Speaking at the ongoing World Economic Forum in Davos, the Chief Executive at the Hong Kong Exchanges and Clearing (HKEX), Li Xiaojia explained that only firms that have shown consistency in their business models should consider going public in Hong Kong. His comments are seen as a no go for mining equipment firm Bitmain which is focusing on Artificial Intelligence after the slump in Bitcoin’s price.
Xiaojia’s explained this as he was swamped with questions from the media regarding the IPO application status of firms including Bitmain Technology, Ebang International Holdings, and Canaan Creative.
The China-based Bitmain Technology is the world’s biggest cryptocurrency mining rigs manufacturer. Ebang, and Canaan are not far behind, being the world’s top mining rigs companies.
The three companies had filed applications to go public in Hong Kong in 2018. However, the crypto market wipeout and the absent regulations around digital assets seem to have put their big plans on hold.
Speaking on the sidelines of the forum, Xiaojia did not specifically mention the case of the three mining firms. He, rather, elaborated on the broad principles for listing on the Hong Kong’s stock exchange.
According to Xiaojia,
“If a company made billions of US dollars through Business A, but suddenly said it will do Business B without showing any performance or said Business B is better, then I don’t think the Business A featured in their application will be sustainable. Besides, if regulators were hands off on Business A in the past but will regulate it in the future, will you be able to continue the business and still make money from it?”
It is interesting to note that Li’s comments run parallel with what the three Chinese mining equipment manufacturers are trying to do.
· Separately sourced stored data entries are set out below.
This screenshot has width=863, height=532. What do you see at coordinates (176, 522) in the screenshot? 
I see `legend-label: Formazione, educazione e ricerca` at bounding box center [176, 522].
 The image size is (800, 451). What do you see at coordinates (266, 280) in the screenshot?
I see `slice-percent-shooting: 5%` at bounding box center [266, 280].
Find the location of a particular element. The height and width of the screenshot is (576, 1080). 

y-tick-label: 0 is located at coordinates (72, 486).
Despite obtaining their major source of revenue from the mining business, these firms are now focusing their plans on the Artificial Intelligence industry owing to the ongoing slump in the crypto markets.
That’s not all, things don’t look very bright for these companies as their IPOs are to potentially stay in the limbo by the Hong Kong Exchanges and Clearing owing to lack of regulations in the industry.